We may reasonably pose the question, what is the supposed threat that demands an almost state of emergency without specifically declaring such? Where is it thought to come from, demanding not only total segregation and a para-military police presence of one thousand, plus warships and military aircraft? Do they believe the terrorists are already embedded in the country and so powerful, that the more conventional and discrete protective measures to be insufficient? Or is it an admission that MI5 Intelligence is not up to it and no one has a clue where the threat might come from? Not even the Queen’s visit to Northern Ireland, a hot bed of IRA terrorism required such a response. Perhaps things have deteriorated since, certainly the government wants us to think so with the raising to “severe” the risk level?

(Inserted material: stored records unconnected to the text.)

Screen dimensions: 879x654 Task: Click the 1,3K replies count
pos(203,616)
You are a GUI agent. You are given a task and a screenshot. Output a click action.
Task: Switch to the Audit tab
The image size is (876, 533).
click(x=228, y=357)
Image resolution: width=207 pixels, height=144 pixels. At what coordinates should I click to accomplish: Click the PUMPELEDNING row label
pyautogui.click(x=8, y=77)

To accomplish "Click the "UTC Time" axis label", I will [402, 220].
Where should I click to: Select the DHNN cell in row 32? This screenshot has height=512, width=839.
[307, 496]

I can come up with only one explanation for this explicitly non-British display of force and “lock-down” so called: it is a Boston-type experiment to see how easy the whole process is, and how little the public object to it.

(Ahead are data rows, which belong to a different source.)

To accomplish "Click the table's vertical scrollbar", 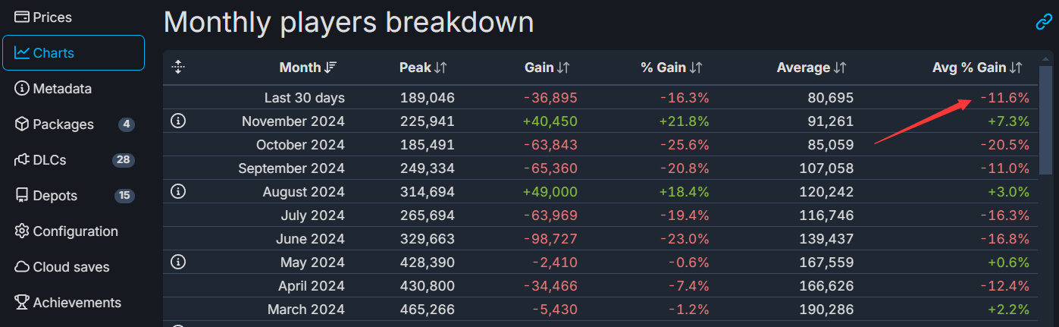I will (1045, 114).
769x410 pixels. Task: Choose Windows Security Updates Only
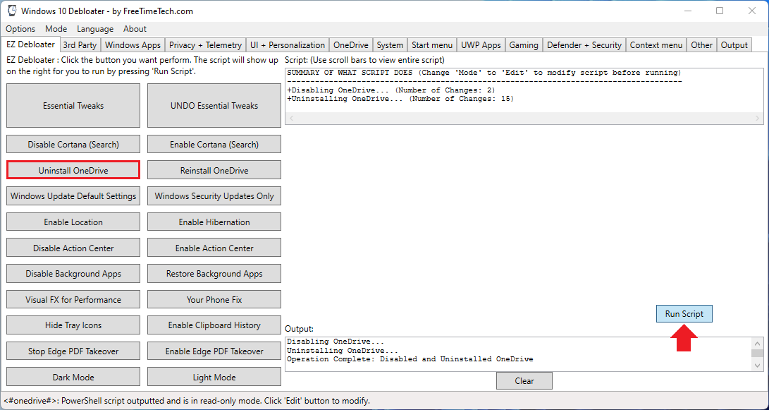(214, 195)

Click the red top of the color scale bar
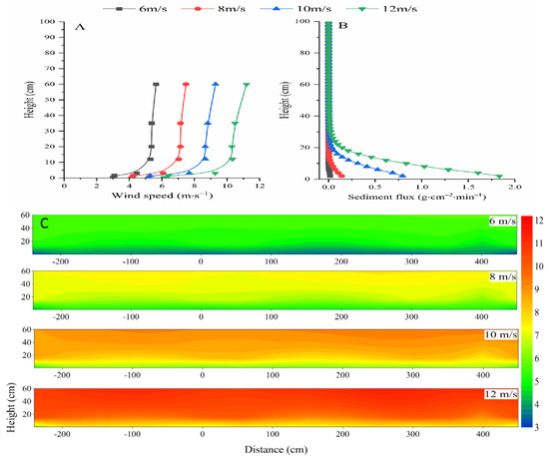pos(527,221)
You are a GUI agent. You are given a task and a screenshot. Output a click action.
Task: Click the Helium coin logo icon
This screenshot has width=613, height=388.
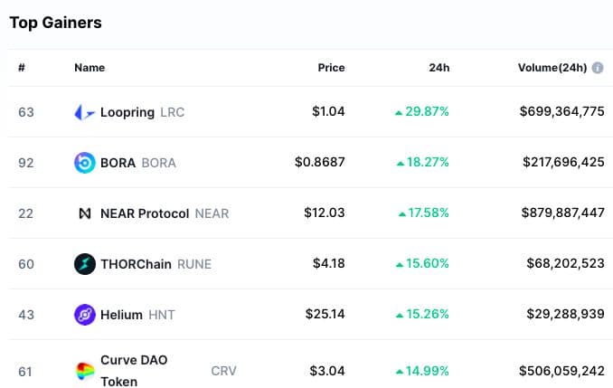[x=84, y=315]
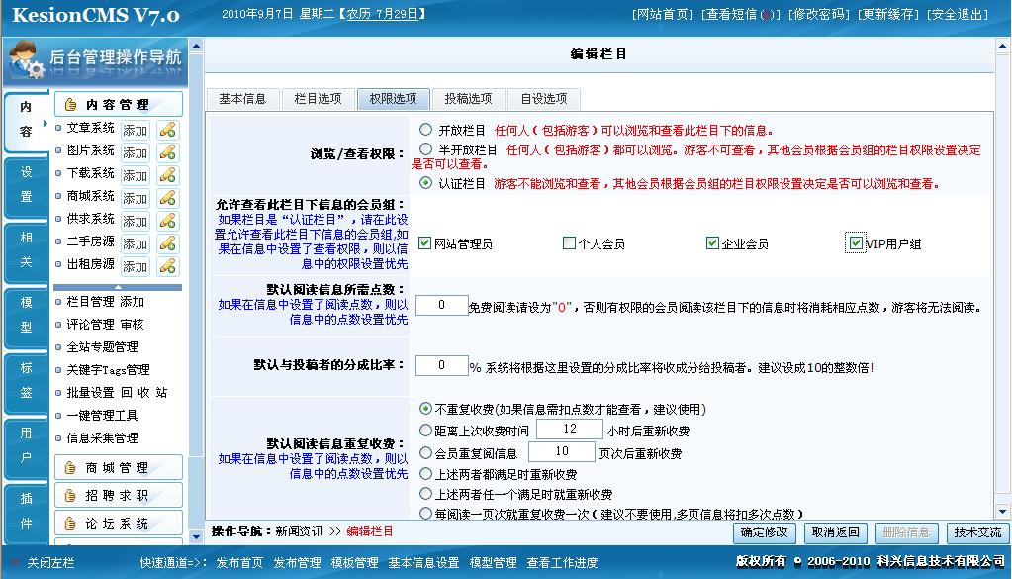The height and width of the screenshot is (579, 1012).
Task: Click the pencil icon beside 供求系统
Action: tap(168, 221)
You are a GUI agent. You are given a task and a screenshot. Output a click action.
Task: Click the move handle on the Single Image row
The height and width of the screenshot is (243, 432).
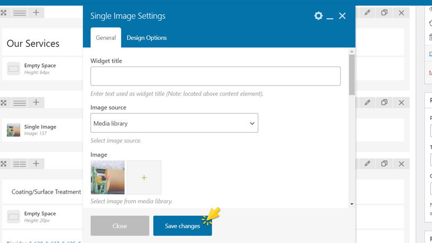(4, 103)
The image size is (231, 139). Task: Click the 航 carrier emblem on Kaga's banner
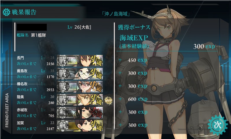(x=63, y=126)
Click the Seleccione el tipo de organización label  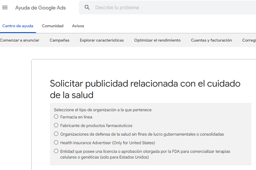tap(103, 110)
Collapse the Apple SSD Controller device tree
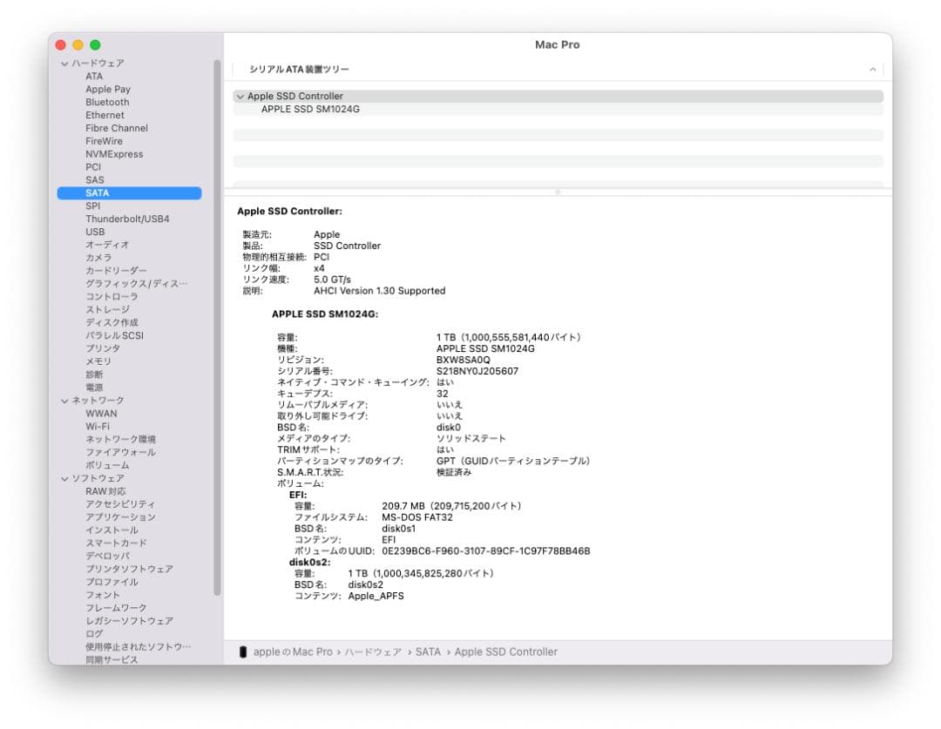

Do the organisers think the public might even like it? Will they perceive not as an ominous indication of an authoritarian state preparing for civil unrest but rather the reassuring impression of security and safety? “See what resources the state can call on. Just look at all the automatic weapons and hardware. All this just to protect us from the terrorist threat.”
Back in the Ministry of Defence and Home Office: “Let’s put on a proper display. The Red Arrows and other aircraft always draw an admiring crowd as do the latest warship tours. We can make what otherwise be a terrifying image of trained police marksmen loaded up to the gunwales with offensive weapons, including pistols AND sub-machine guns, walking our civilian streets, into an ENTERTAINMENT that everyone can admire and enjoy.”
Do not be deceived people. This is a trial run in psychological conditioning, of tactical planning, of testing how far government can go without raising the slightest objection by the population. The sorting of logistical problems. It may even be, as some have suggested the operational cover, for a false flag event of international proportions, though I think it unlikely. (However we should not forget that terrorist incidents and simultaneous “exercises”- sometimes as in the case of 9/11 multiple ones – have an uncanny habit of happening.)
As such it should be viewed with the greatest suspicion and peaceful opposition. Do we really want this style of policing in our country, which undermines everything we though we stood for and have within the recent past, fought to protect?
Government, it seems to me, is getting seriously out of hand and Cardiff and Newport are the living proof. It is projecting a philosophy and world view based on threats (MH17 and executions) that are proven fabrications, yet no-one appears to challenge them.
When even the London Times claims the Foley killing was a hoax but at Prime Minister’s Questions, Mr Cameron claims it was for real, and a second similarly dubious one has taken place and no-one raises even a hint of dissent, whilst meanwhile a regional capital of the UK is turned into a para-military occupation, something is seriously wrong with our appreciation of the true dangers facing us.
Surely all this extravagant nonsense could not be just to divert attention from the up-coming second anniversary of the Chevaline killings? No even that is too far-fetched to believe for a moment although very fortuitously that will be the unintended result.